Alternative Daten

Die Wirtschaft, an der Quelle gelesen.

Alternative Daten können als alle Datenquellen definiert werden, die typischerweise nicht in der traditionellen Finanzanalyse verwendet werden — aus Bereichen wie sozialen Medien, Satellitenbildern, Schifffahrtsrouten, Web-Scraping oder Crowd-Sourcing. Sie können Einblicke in Unternehmen, Märkte und Branchen gewähren, die über die Erkenntnisse aus traditionellen Daten hinausgehen.

An der Quelle — vor dem Bericht Maschinell ausgewertet — hunderte Quellen, systematisch gelesen Herkunftsgeprüft — jede Zeitreihe begutachtet
I.Die Kategorien

Vier Kategorien, illustriert.

i.Lieferketten

Beziehungen innerhalb von Lieferketten werden im Investment Management zunehmend als Instrument zur Identifizierung und Bewertung von Risiken verwendet. Anleger können störanfällige Knotenpunkte in der Struktur einer Lieferkette erkennen und den Spielraum für risikomindernde Maßnahmen ausloten — etwa wenn die Stabilität eines Lieferanten die Funktionsfähigkeit vieler nachgelagerter Unternehmen in Frage stellt.

Darüber hinaus kann eine genaue Analyse der Lieferkette die geschäftliche Robustheit eines Unternehmens bewerten (z. B. durch ein diversifiziertes Kundenportfolio) und Unternehmen identifizieren, die Marktmacht über ihre Konkurrenten ausüben können.

Netzstruktur — Lieferkettenbeziehungen

ii.Transaktionsdaten

Transaktionsdaten, wie zum Beispiel aus aggregierten Kreditkartenpanels, können besondere Muster im individuellen Konsumverhalten offenbaren, die als Grundlage für Anlageentscheidungen helfen können. Außerdem lassen sich mit ihrer Hilfe Hinweise auf potenzielle Betrugsfälle identifizieren — damit Investitionen nicht auf fehlerhaften Angaben beruhen.

Neu aufkommende Trends und Strukturbrüche im Konsumentenverhalten schlagen sich ebenfalls früh in Transaktionsdaten nieder; kombiniert mit anderen Datenquellen lässt sich die Zielgenauigkeit bestehender Vorhersagemodelle verbessern.

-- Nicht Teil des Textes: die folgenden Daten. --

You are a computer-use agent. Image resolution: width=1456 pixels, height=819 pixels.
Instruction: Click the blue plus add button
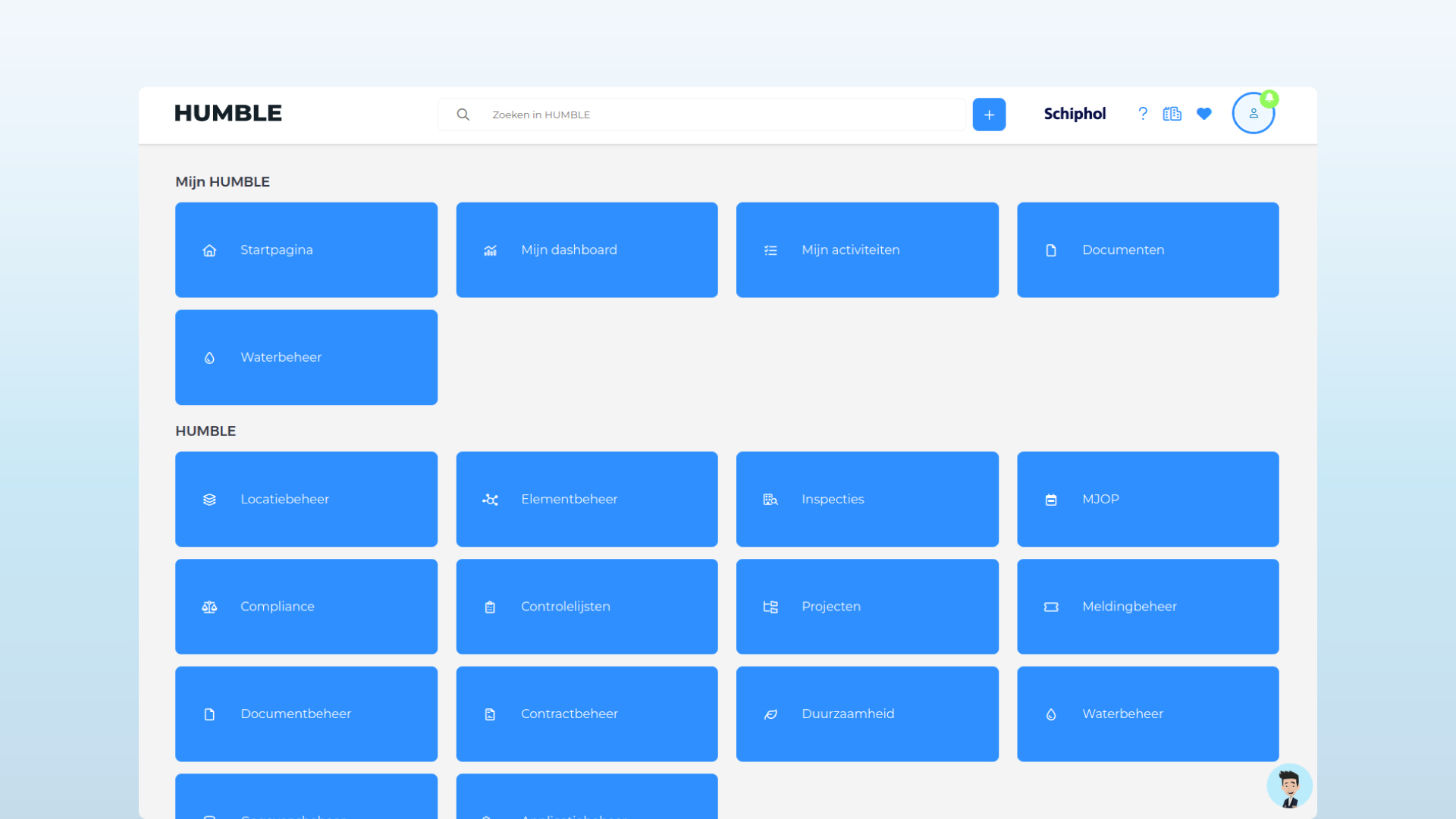tap(989, 115)
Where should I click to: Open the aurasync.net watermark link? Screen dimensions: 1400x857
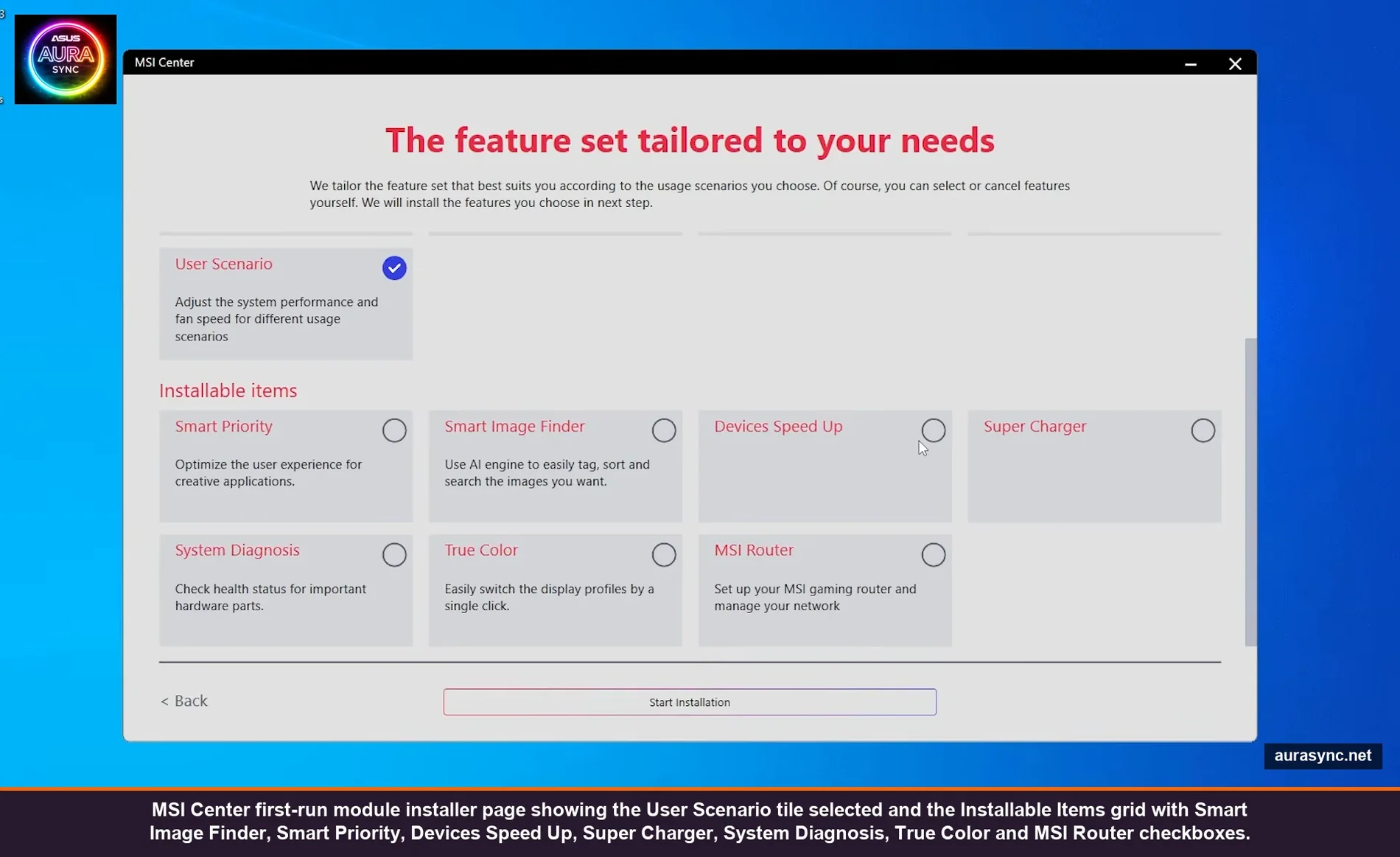pyautogui.click(x=1322, y=755)
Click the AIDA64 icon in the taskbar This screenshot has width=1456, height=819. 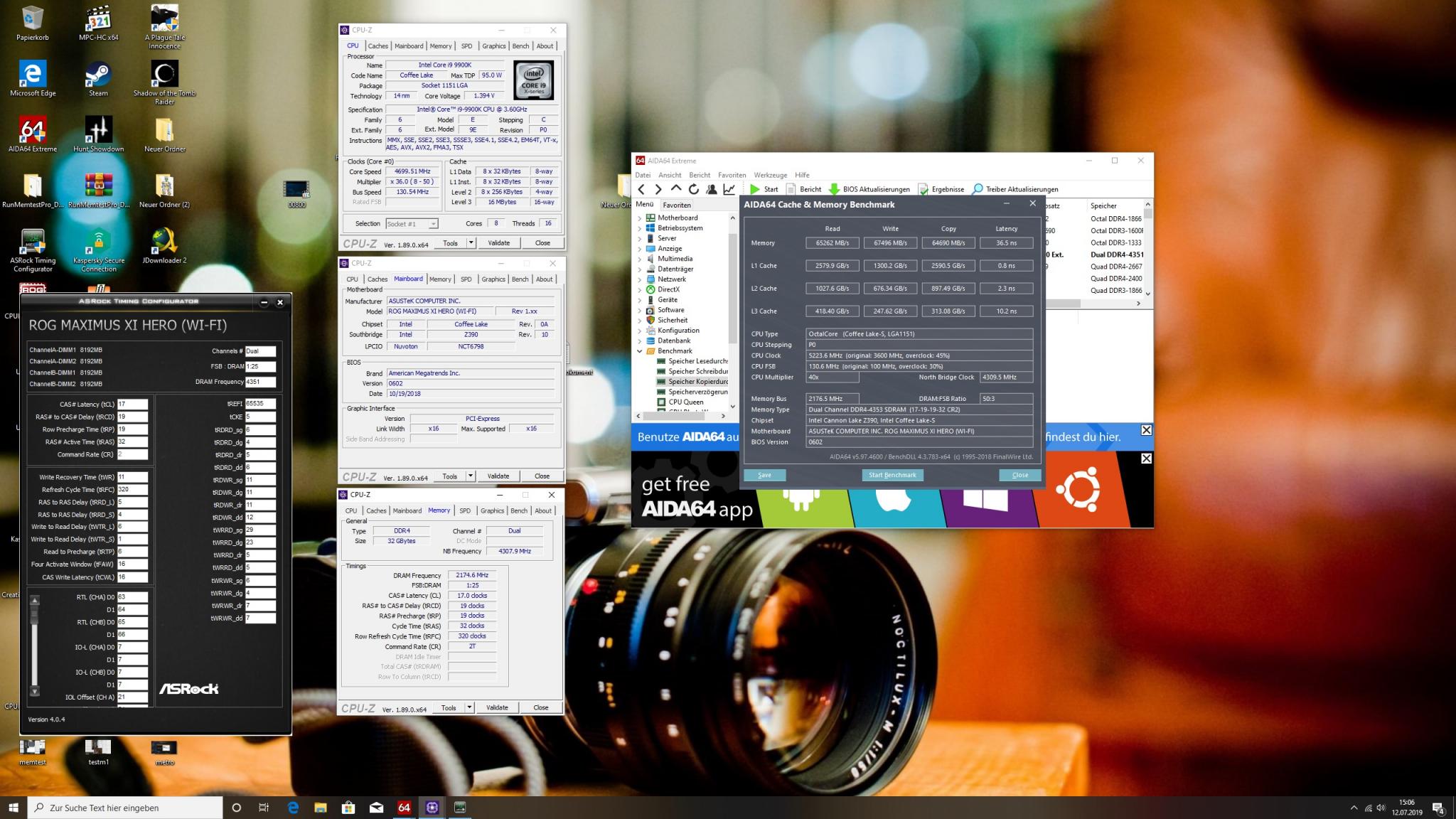click(404, 808)
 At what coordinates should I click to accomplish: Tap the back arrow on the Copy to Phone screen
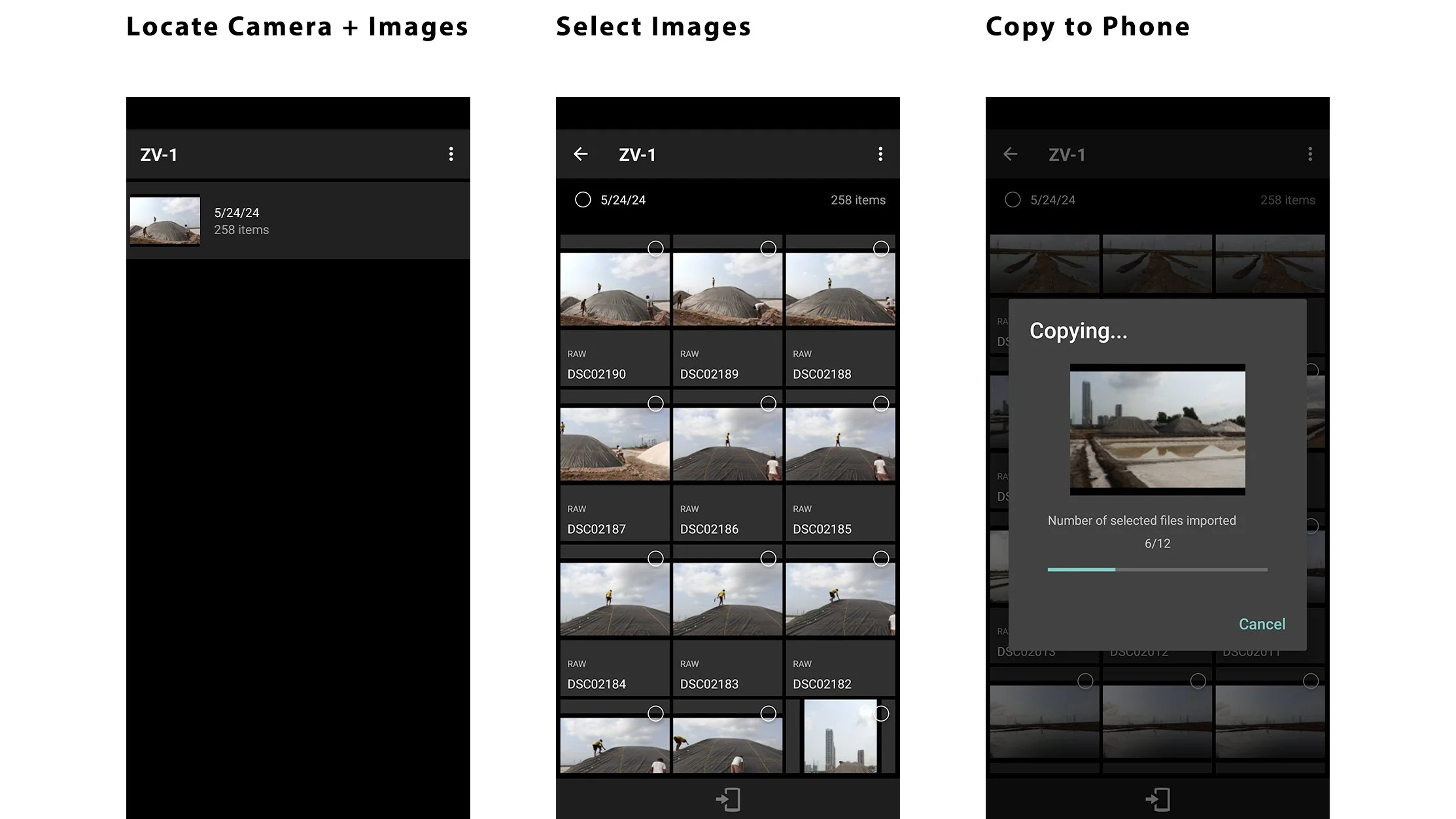tap(1010, 154)
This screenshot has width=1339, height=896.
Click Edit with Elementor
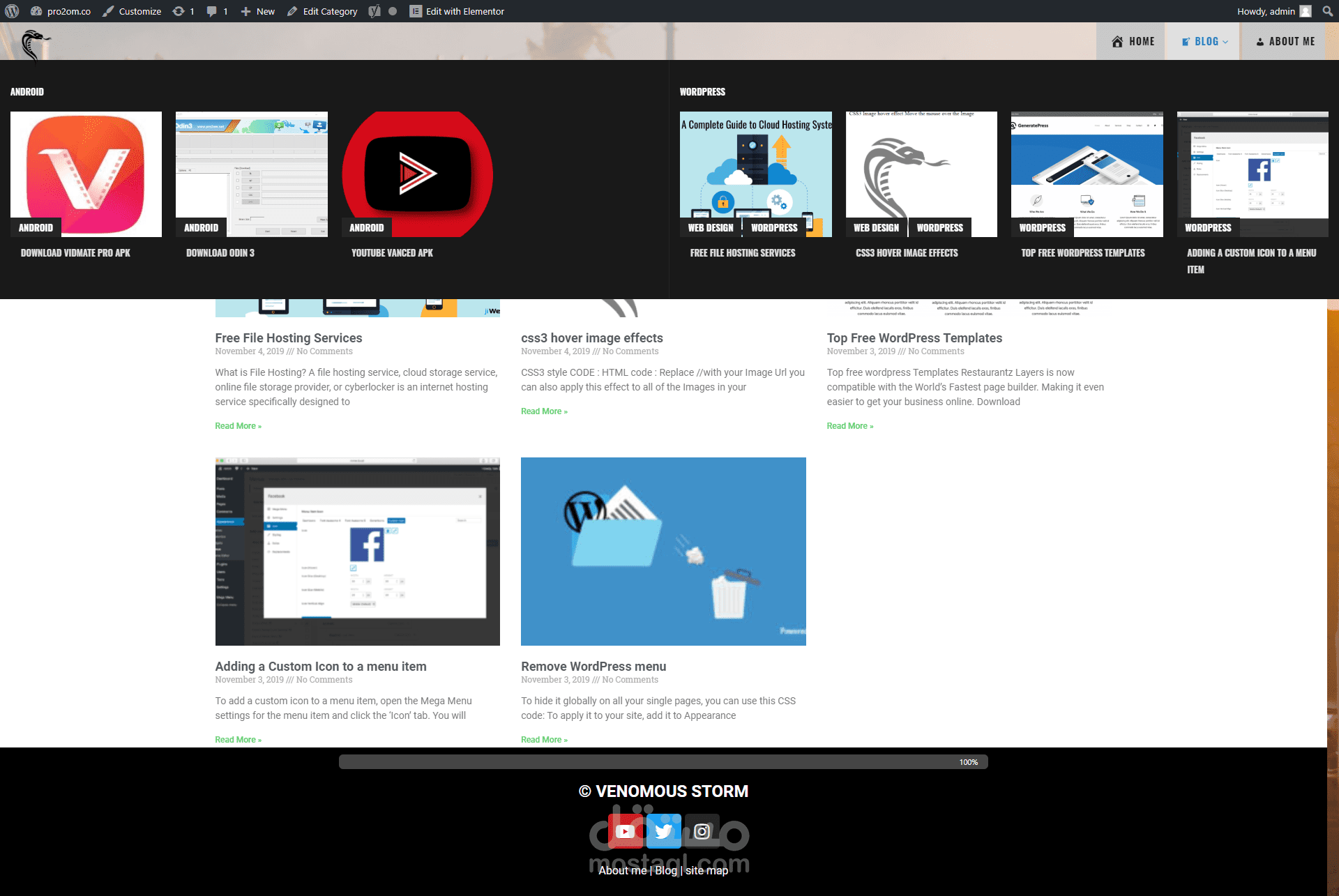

Verbundene Punkte — Transaktionsdaten

iii.Daten zu Stellenausschreibungen

Diese Daten gewähren Einblicke in den Arbeitsmarkt: Auf Unternehmensebene lassen sich Rückschlüsse ziehen über die Erschließung neuer Geschäftszweige, Einstellungsstopps oder die Fähigkeit, offene Positionen zu besetzen.

Im Aggregat helfen sie, Branchen und Regionen mit vielen Stellenangeboten zu identifizieren — ein Hinweis auf Wachstumspotenzial — und Sektoren mit rückläufigen Ausschreibungen, in denen rentable Investitionen unwahrscheinlicher geworden sind. Ebenso zeigt sich, welche Qualifikationen besonders nachgefragt sind und wo chronische Angebotslücken auf strukturelle Schwächen hindeuten.

Vertikale Lamellen — Arbeitsmarktdaten

iv.Social-Sentiment-Daten

Social-Sentiment-Daten können aus sozialen Medien, Nachrichtenquellen, Diskussionsforen und Blogs gewonnen werden. Mit ihrer Hilfe lässt sich die öffentliche Meinung analysieren — zu einem Unternehmen, einer Branche, einer Anlageklasse oder dem makroökonomischen Umfeld.

Die Kategorie wächst schnell: Welche aufkommenden Markttrends werden am stärksten diskutiert, wie wirken Nachrichten und Ereignisse auf das Investitionsverhalten? Als Echtzeit-Daten gelesen, kann Social Sentiment ein Frühindikator für Marktbewegungen und Anlagechancen sein.

Vögel auf Drähten — Social Sentiment

Die Wirtschaft hinterlässt Spuren, bevor berichtet wird — wir lesen sie an der Quelle.